Digital content for free! (semi-free) (or something)

So, from Encyclopedia Britannica there’s now Webshare – making it easy for “web publishers” (which means – bloggers?) to access premium encyclopedia content, and to share that content with users.  From the project site:

a limited program that enables people who regularly publish content on the Internet—bloggers, webmasters, and writers for the Web—to obtain free subscriptions to Britannica Online, which includes the entire Encyclopaedia Britannica and thousands of additional articles as well as access to other reference databases, links to valuable Web sites selected by our editors, and more.

It looks like I can search the online site for free, and I can use links or widgets to share the information I find with others – even if that information would normally have a price tag.  Now, one reason for this is clear – as Kathryn Greenhill has already explained – Britannica wants more links because more links = more better in a Google-dominated world.

And clearly, Britannica needs to be more relevant – the realities of online writing are that you’ll pick what’s good and linkable over what’s great and not.  Jason Griffey at Pattern Recognition looks at Webshare in this light, and makes a strong argument that the project doesn’t go far enough down the open and sharing road.

So this is interesting, as a model for digital content sharing, but I’m also interested in how well the site  works as an online reference source.  And in particular as an online reference source that can support an process-based model of research, based on broad exploration.   A few years ago now – I think it was probably 2005 – we were revising a set of information literacy assignments that are embedded in OSU’s beginning composition course.  These assignments were, and are, intended to introduce just such a research model.

For a variety of reasons we decided that a lot of students needed to explore their topics in reference-type sources.  At the time, we had access to the online Britannica in my library and we thought “maybe we’ll send them to Wikipedia and to the published encyclopedia.”  After a few test searches using our students’ keywords we realized that this plan was doomed to fail.  The oddest and most specific searches were successful in Wikipedia, but even common terms like “biodiesel” were unsuccessful in Britannica.  More than that, the hypertext-rich articles in Wikipedia encouraged further and broader exploration, while the traditional entries in Britannica were clearly intended to stand alone.

I describe this whole process in more detail in a chapter in this book, and (with Sara Jameson) in this article, but the upshot is that we decided to send the students to Wikipedia alone, and we haven’t turned back from that plan.

So have things gotten better since 2005?

I searched on “biodiesel” which is my default sample search, which is a very popular argument paper topic among OSU undergraduates, and which yielded exactly no results in the online Britannica 3 years ago.  This time, we did a little better.  There seems to be a topic on biodiesel, but while it looks like there should be an associated article, the interface just churned and churned without loading one.  When it finally stopped, there was a notation indicating that biodiesel is a fuel, which isn’t much, but it is an improvement over last time.  There is also a note saying that this topic is “being discussed” on four external websites:  Biodieselnow, the National Biodiesel Board, Willie Nelson’s Biodiesel, and a biography of Rudolf Diesel.  There are also links to pages on Rudolf Diesel and Willie Nelson.

So – better, yes, but not especially good.  A student could do some exploration of this topic here, but there’s nothing to give them a sense of the discourse, to suggest entry points and keywords into that discourse – no article to help make them better searchers on the topic and only a limited range of places to look further.

And even beyond this, I’d like to extend Jason Griffey’s conclusion a bit –

In all, this is the right direction for Britannica to be going if they hope to ever be relevant in the 21st century, but they haven’t gone far enough.
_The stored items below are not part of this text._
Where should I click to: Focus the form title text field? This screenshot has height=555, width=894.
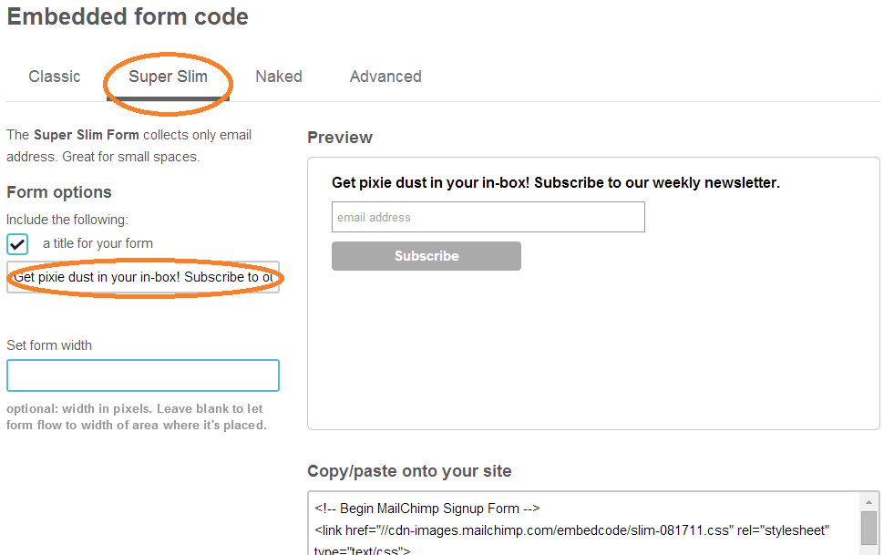coord(143,277)
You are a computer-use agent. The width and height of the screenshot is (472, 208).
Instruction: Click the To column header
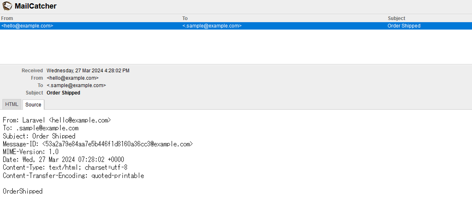point(185,18)
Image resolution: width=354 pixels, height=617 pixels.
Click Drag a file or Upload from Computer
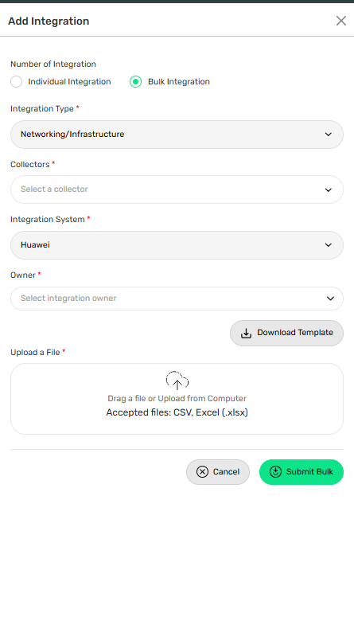(x=177, y=399)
You need some serious added value at this point to compete.

I think his suggestions are spot-on, and I could see using Britannica for things as he describes it.  But for this particular assignment — even if all these suggestions came to pass I’m not sure any source created in a non-dynamic way could add the value I’m looking for.   As I’ve worked with students on this assignment, I’ve come to think that the very things that can make Wikipedia scary to some educators also make it an ideal resource to illustrate some of the important epistemological themes in academic writing:  the idea that knowledge is something constructed, or the idea that some problems are “wicked problems” with a whole lot of plausible solutions.
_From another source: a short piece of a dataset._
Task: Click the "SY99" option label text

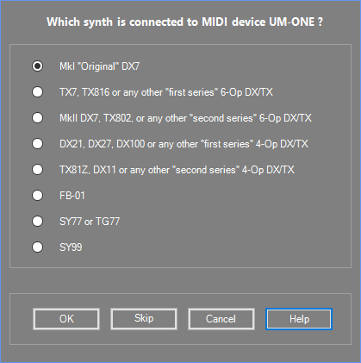Action: point(71,247)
That’s a serious value-add for me that is only possible because of the community of people who co-create Wikipedia and because of the transparency inherent in their creation process.
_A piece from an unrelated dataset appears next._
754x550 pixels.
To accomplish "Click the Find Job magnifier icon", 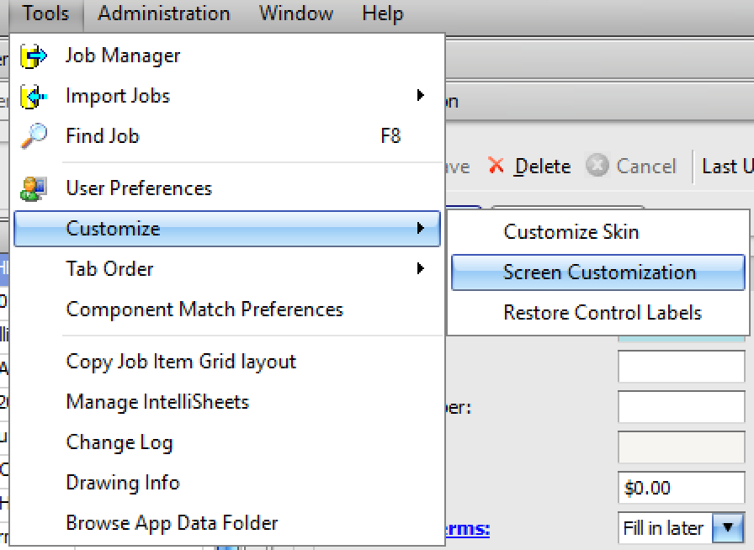I will click(x=34, y=136).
2 thoughts on “Digital content for free! (semi-free) (or something)

  1. Huh. Yeah, that’s pretty much the same, isn’t it. I guess the snarky way of looking at it is that one thing they’re doing differently is get noticed. They’ve been off my radar for a while, but I’ve seen a zillion mentions of it this time around, and that wasn’t the case before. I think you’re on the money to point to the widgets — offering something more of value to the content creators they’re targeting than links in the hopes of getting some buzz and some use? That makes some sense to me. Especially given that links is something they can’t now nor will they ever do better than Wikipedia.